The coronavirus has destroyed lives and plans, especially wedding plans. At the time of publication, just how we’ll bounce back when it comes to weddings is yet to be seen. When it comes to your own preference for your big day what will you opt for? Will we see the meteoric rise of the micro-wedding or will we need to all-out party to chase the pandemic blues away?
The pandemic led to unprecedented levels of deaths in the UK from COVID-19 and for many couples, it also meant that their wedding plans were placed on hold. Clearly a disappointment, for some couples, the planning that had taken place and the money that they had spent was now useless.
Some venues and wedding suppliers are helping their couples to make alternative arrangements but not all are willing or able to do so. Bridebook, the UK’s number one wedding planning app, says that nearly three-quarters of weddings planned using its app have been affected by the coronavirus outbreak. Globally, the wedding industry has taken a massive hit, like many other industries, and to the tune of around £87.5 billion in cancellations and wedding postponements.
Just over 17% of weddings in the UK have been cancelled with the large majority placing their wedding plans on hold. Most couples, it seems, intend to hold their big day later on in the year. Some couples are choosing to wait another 12 months before tying the knot, opting for the same weekend or day but in 2021.
Why you need a Plan B
If you are still planning on tying the knot in 2020, it would be wise to have a plan B. The reason is simple – no one knows what could happen in the coming months.
Some medical and scientific experts predict a second wave of COVID-19 cases. If this happens, the governments of all four nations have said that we will return to instant lockdown, effectively starting the process all over again.
For anyone planning any event in 2020, weddings included, it would be prudent to have a plan B.
This doesn’t mean, however, you can’t get married in the final few months of this year but, with no way of predicting what the future holds, including the coming weeks, having an idea of what you will do should the worse happen again is a wise move.

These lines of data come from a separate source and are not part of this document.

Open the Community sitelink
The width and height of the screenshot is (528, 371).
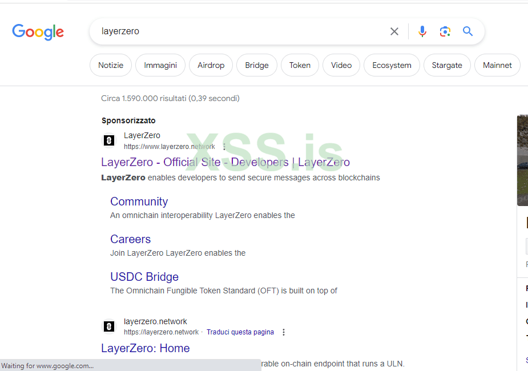(x=139, y=201)
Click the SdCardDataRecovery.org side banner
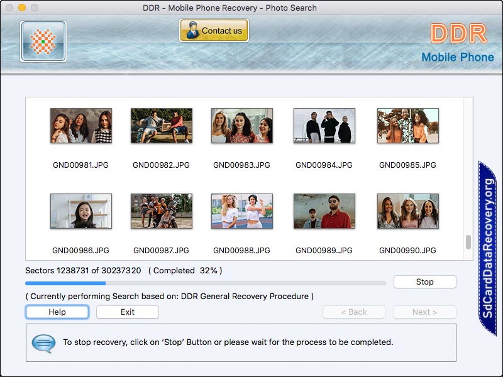The width and height of the screenshot is (503, 377). coord(488,248)
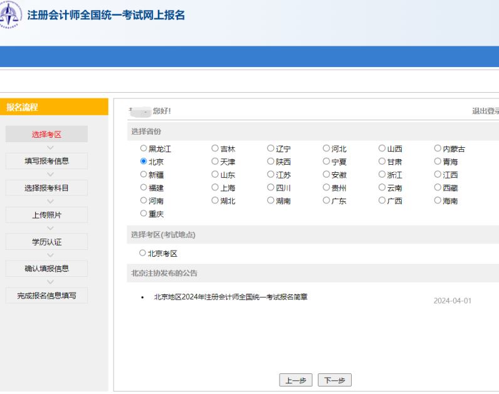Go to the 选择考区 step
499x394 pixels.
[x=46, y=134]
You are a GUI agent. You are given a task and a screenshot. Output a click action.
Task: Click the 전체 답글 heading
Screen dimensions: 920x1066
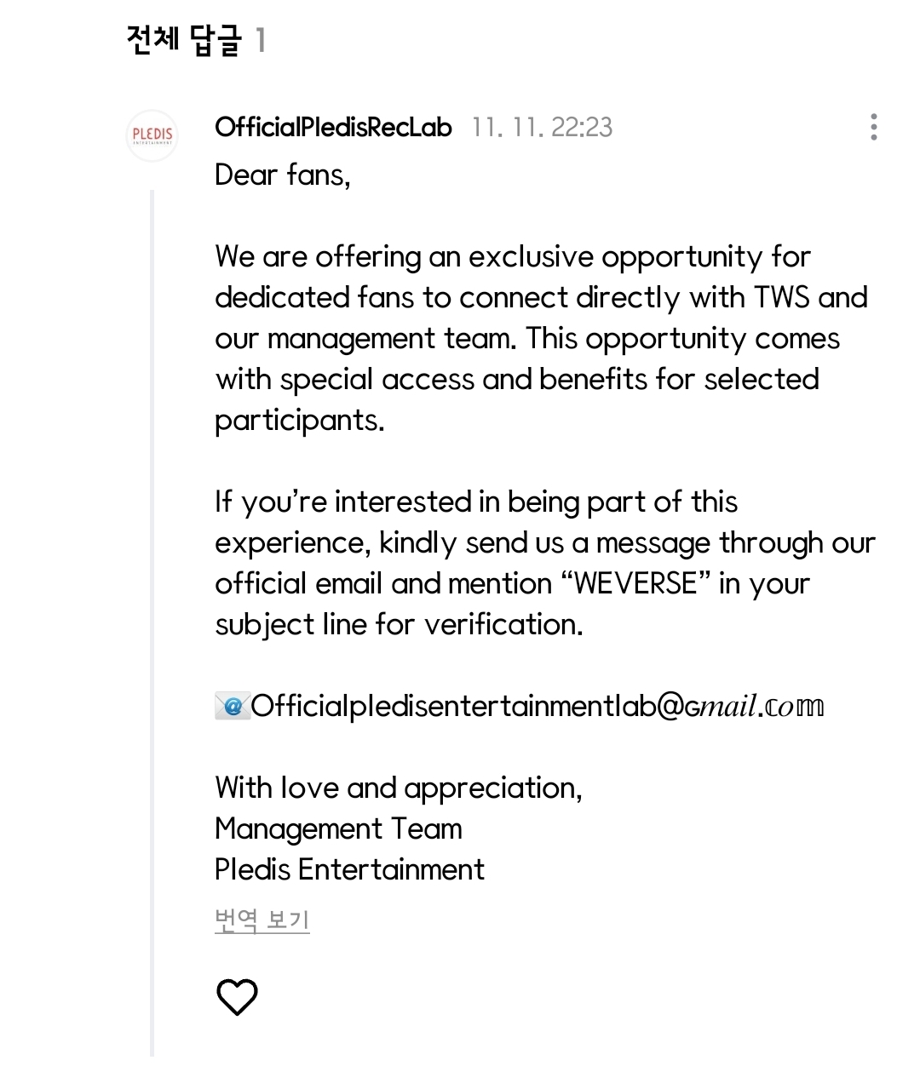tap(183, 40)
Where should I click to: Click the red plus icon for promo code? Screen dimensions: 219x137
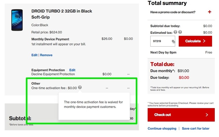(210, 12)
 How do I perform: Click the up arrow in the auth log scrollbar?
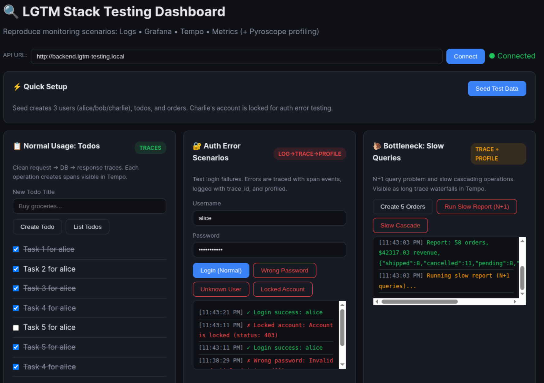[x=342, y=305]
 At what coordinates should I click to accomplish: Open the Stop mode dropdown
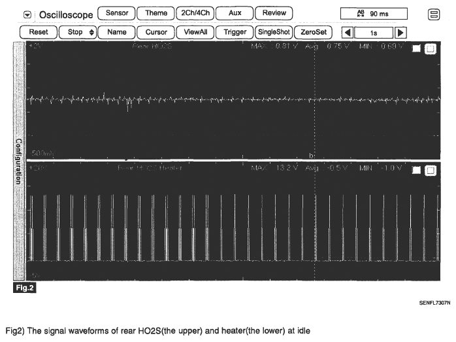77,31

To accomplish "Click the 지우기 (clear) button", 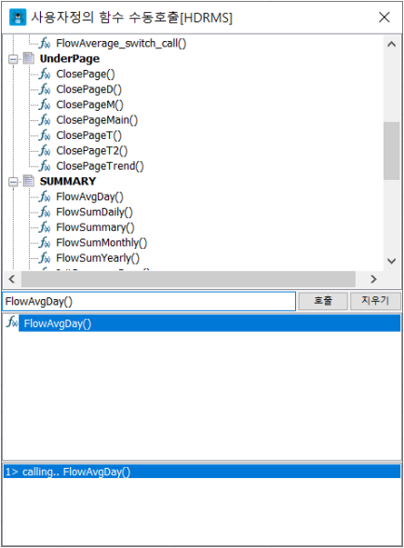I will (x=375, y=301).
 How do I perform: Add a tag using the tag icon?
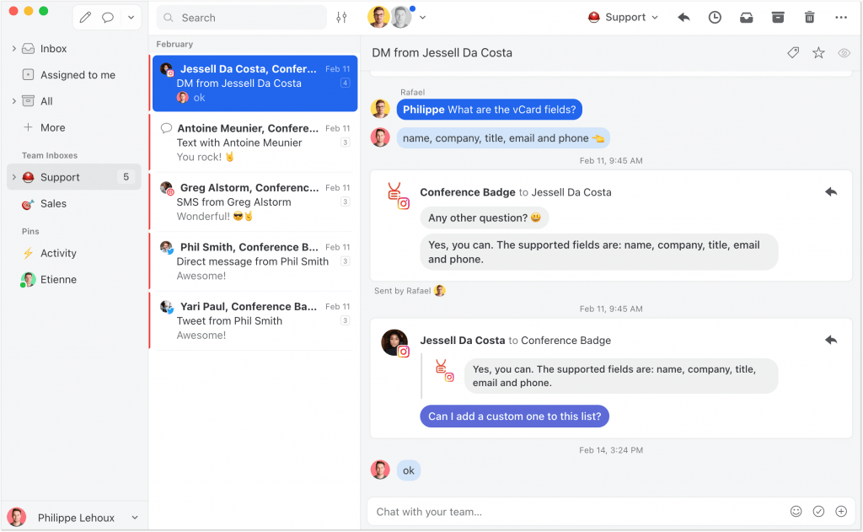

Check the terms and conditions when booking
We’ve heard horror stories of couples being unable to get deposits returned or the date of their wedding changed, as well as their wedding insurance not paying out as a result of the pandemic. If you do sign with a venue, celebrant or any other wedding supplier for a wedding in 2020, make sure that there are flexible terms and conditions relating to the coronavirus.
The small wedding is IN… or is it?
Weddings were stopped during lockdown so that the spread of coronavirus between people was prevented. Funerals continued but with only 10 people present and socially distance rules applied.

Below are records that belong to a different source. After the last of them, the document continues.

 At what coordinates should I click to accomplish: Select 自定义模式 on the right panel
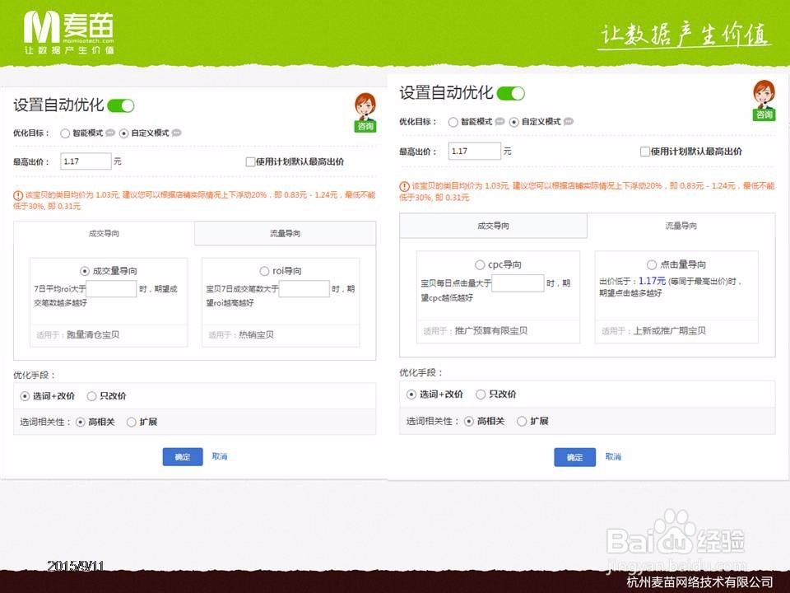[514, 121]
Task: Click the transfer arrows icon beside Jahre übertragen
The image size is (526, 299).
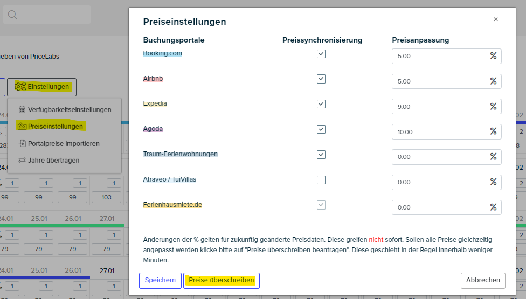Action: tap(22, 160)
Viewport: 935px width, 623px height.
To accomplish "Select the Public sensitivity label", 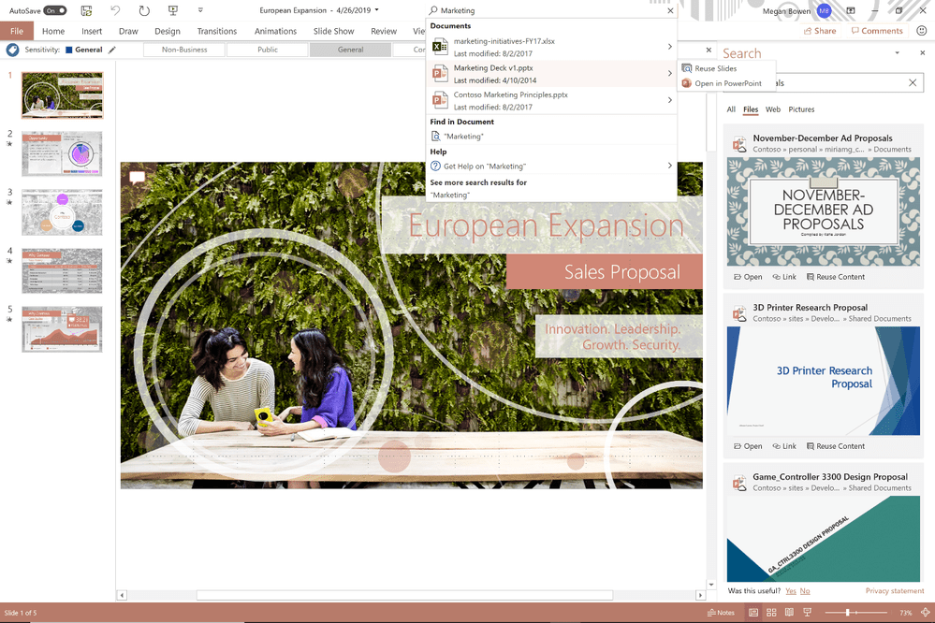I will tap(268, 50).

At the time of publishing, we don’t know what weddings will look like, especially in terms of the maximum number of guests.
What we have seen are some beautiful weddings held online and broadcast using tools such as Zoom. For some couples, this could be the way forward for weddings or they may choose to wait until 2021 where, hopefully, they’ll be able to invite the guests that they want to their special day.
For these reasons, many couples are considering scaling back their plans, opting for a small or micro-wedding. There are many benefits to organising a smaller wedding so shouldn’t feel like a cop-out. Plus, you can also have the party of a lifetime on an upcoming wedding anniversary, complete with a vow renewal, if you feel like you missed out.
Look at alternative wedding day and ceremony ideas
Some couples are still choosing to legally marry on their 'original' wedding date with just a small group of witnesses and choosing to hold a celebrant-led ceremony at some point during 2021 when, hopefully, the worst of the pandemic will have passed.
For many, this makes the ideal solution. It means they still get married on their chosen date but get to hold the party they want with the people that they want at a venue of their choice.
Will 2020 be ‘The Year of the Wedding’?
Bridebook founder Hamish Shepherd thinks it will be. And we have to say, we are right there with him.
We are fielding enquiries from couples seeking to hold a ceremony in 2021 to mark their marriage which many are choosing to still hold in 2020 but on a very scaled back premise. And we are there for it!